Landlords in the I-395 Corridor are praying that the “Amazon effect” extends to their submarket, which has one of the highest vacancy rates in the metro at 24.7%. Rent growth was the highest in the area behind only the Capitol Riverfront, which may indicate an increase in demand to its proximity to Amazon’s HQ2. Still the submarket suffers from a lack of metro access and competition from neighboring submarkets like Falls Church, Crystal City, and particularly the Eisenhower Ave Corridor, which has only slightly higher rents, metro access, and an abundance of 4 & 5-Star properties.
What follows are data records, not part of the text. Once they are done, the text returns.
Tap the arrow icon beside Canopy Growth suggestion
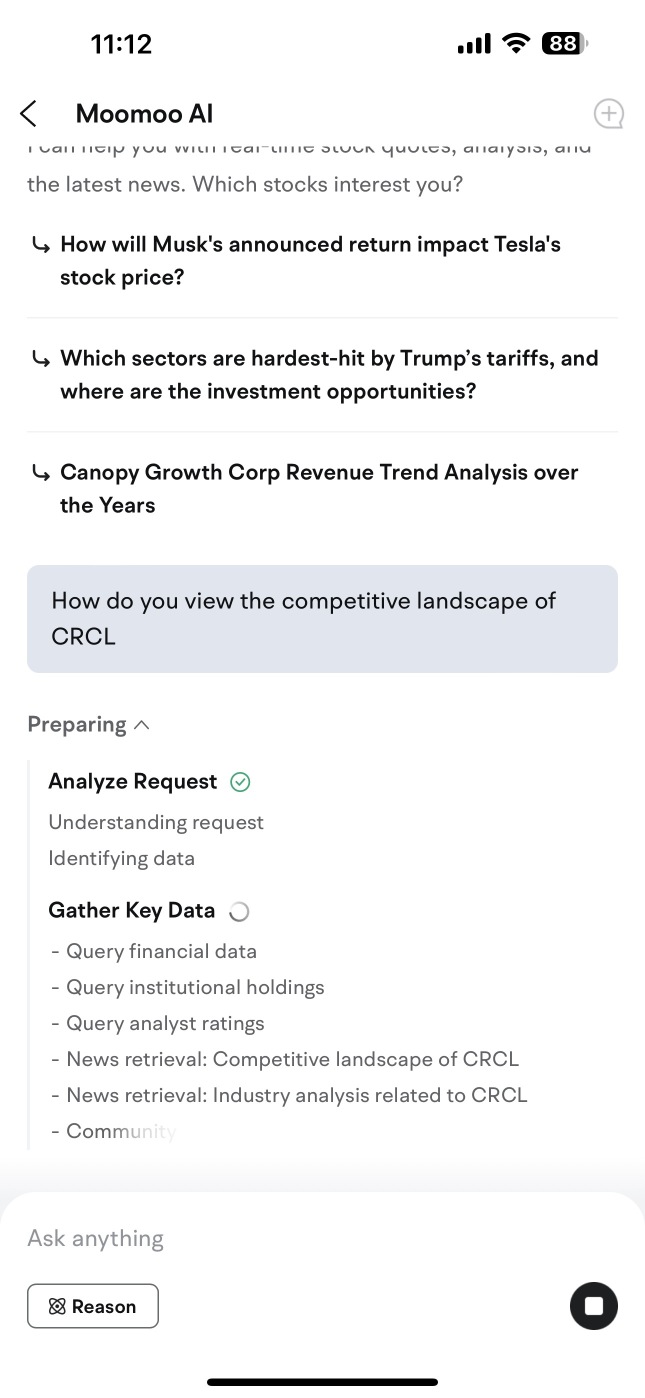Viewport: 645px width, 1398px height. [40, 473]
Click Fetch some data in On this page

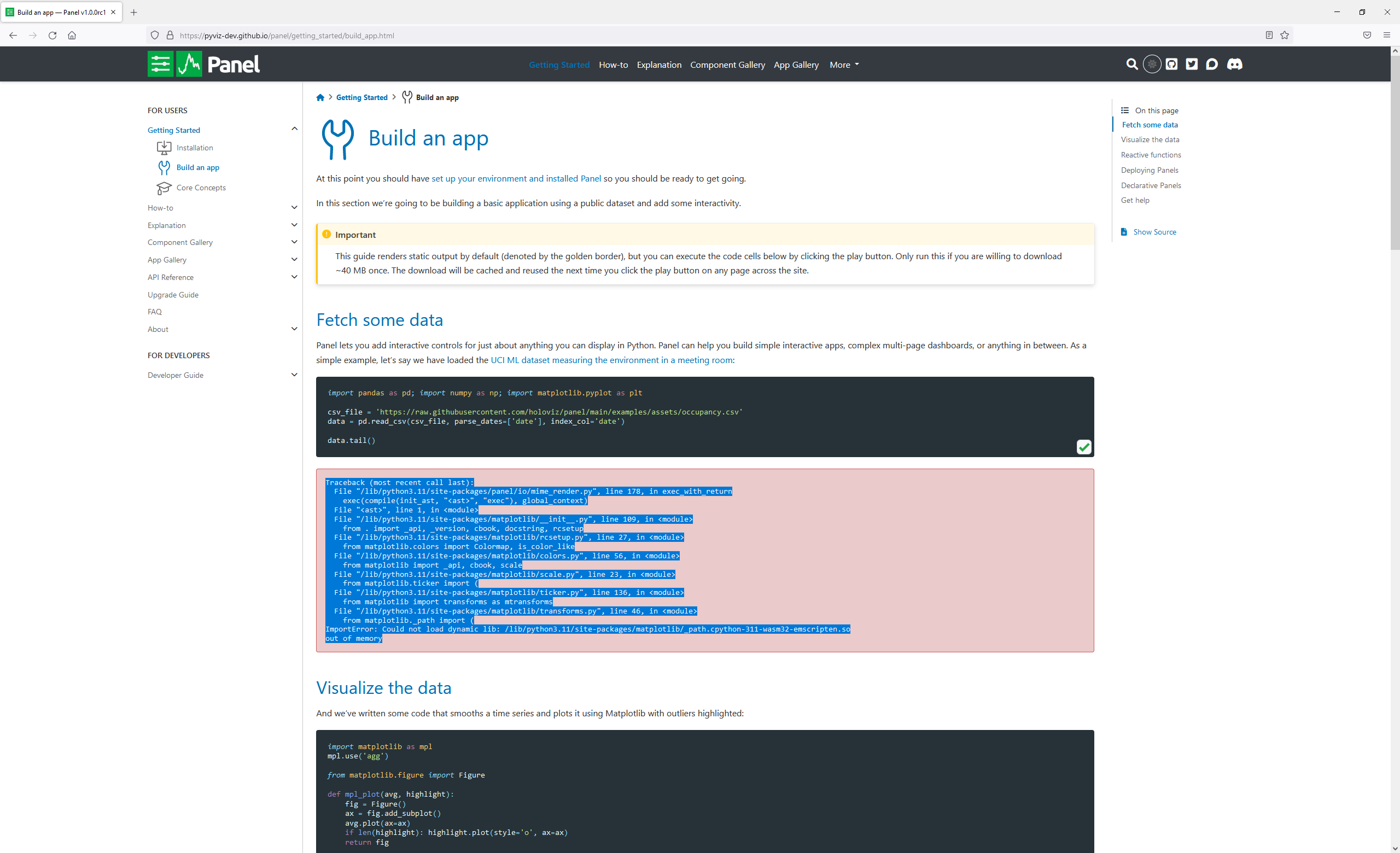coord(1150,124)
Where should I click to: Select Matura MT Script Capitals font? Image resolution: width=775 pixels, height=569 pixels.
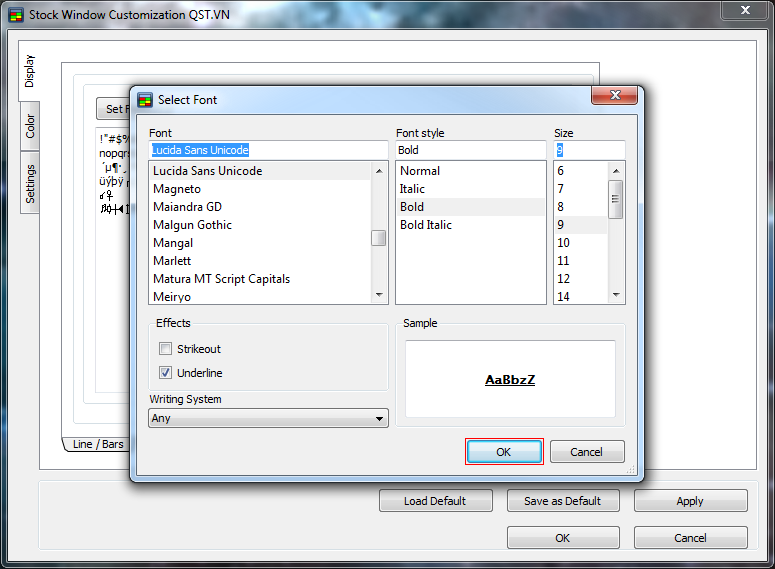click(221, 279)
In fact, the I-395 Corridor has only slightly more 4 & 5-Star inventory at 5,362,225 SF vs. Eisenhower Ave’s 4,109,627 SF despite its total inventory over twice that of its neighbor. Time will tell if the submarket can recover from the damage done by BRAC. Apart from renewals from the U.S. Patent and Trademark Office and the GSA, leasing has been dominated by local businesses downsizing.

Eisenhower Ave Corridor

  • RBA: 4,891,844 SF
  • Vacancy Rate: 9.1%
  • 12 Month Net Absorption: 29,500 SF
  • Average Asking Rent: $36.24
  • 12 Month Rent Growth: 3.9%

At only 4,891,844 SF, the Eisenhower Ave Corridor is a relatively small submarket; however, it is absolutely dominated by 4 & 5-Star properties which comprise 84% of the total office inventory. The submarket’s vacancy rate is comfortably below the metro average of 13.1%. The Department of Defense vacated 600,000 SF in 2017 but the building was demolished, which reduced the office inventory and vacancy levels. This large-scale move out was also offset by the National Science Foundation leasing 700,000 SF when 2415 Eisenhower Ave delivered in the same year. Two indicators that the “Amazon effect” may continue to improve fundamentals are the nearly 4% growth in submarket rents over the past 12 months along with the co-working company, Industrious, recently leasing 25,000 SF at Carlyle Tower. This may signal diversification in tenant mix in a submarket dominated by federal tenants. The submarket’s resiliency and attractiveness will be put to the test in a few years (2023, 2024, and 2025) when over 2.1 million square feet of space come up for renewal from government tenants. The USPTO, alone, occupies 2,000,000 SF.

Old Town Alexandria

  • RBA: 10,398,384 SF
  • Vacancy Rate: 10.9%
  • 12 Month Net Absorption: (3,600 SF)
  • Average Asking Rent: $33.45
  • 12 Month Rent Growth: 1.3%

Conventional wisdom would suggest that Old Town Alexandria will benefit from Amazon’s HQ2 based on its location, alone; however, I do not believe this will be the case. The major issue with Old Town is that it’s old. Rent growth, while positive, is more likely the result of a strong economy rather than increased demand. The submarket is comprised mostly of 3 and 1 & 2-Star properties (over 77%), and the type of companies that will want to be in close proximity to Amazon will prefer neighboring submarkets with an abundance of 4 & 5-Star properties. Old Town is still Old Town and due to its walkability, retail amenities, and metro access it will still be attractive to certain, most likely smaller, tenants. Evidence of this is ALX Community and Spaces leasing approximately 59,000 SF in the past year. The two co-working companies clearly saw a demand from small businesses and entrepreneurs who want to work, live, and play in Old Town without having to sign “larger,” long-term leases.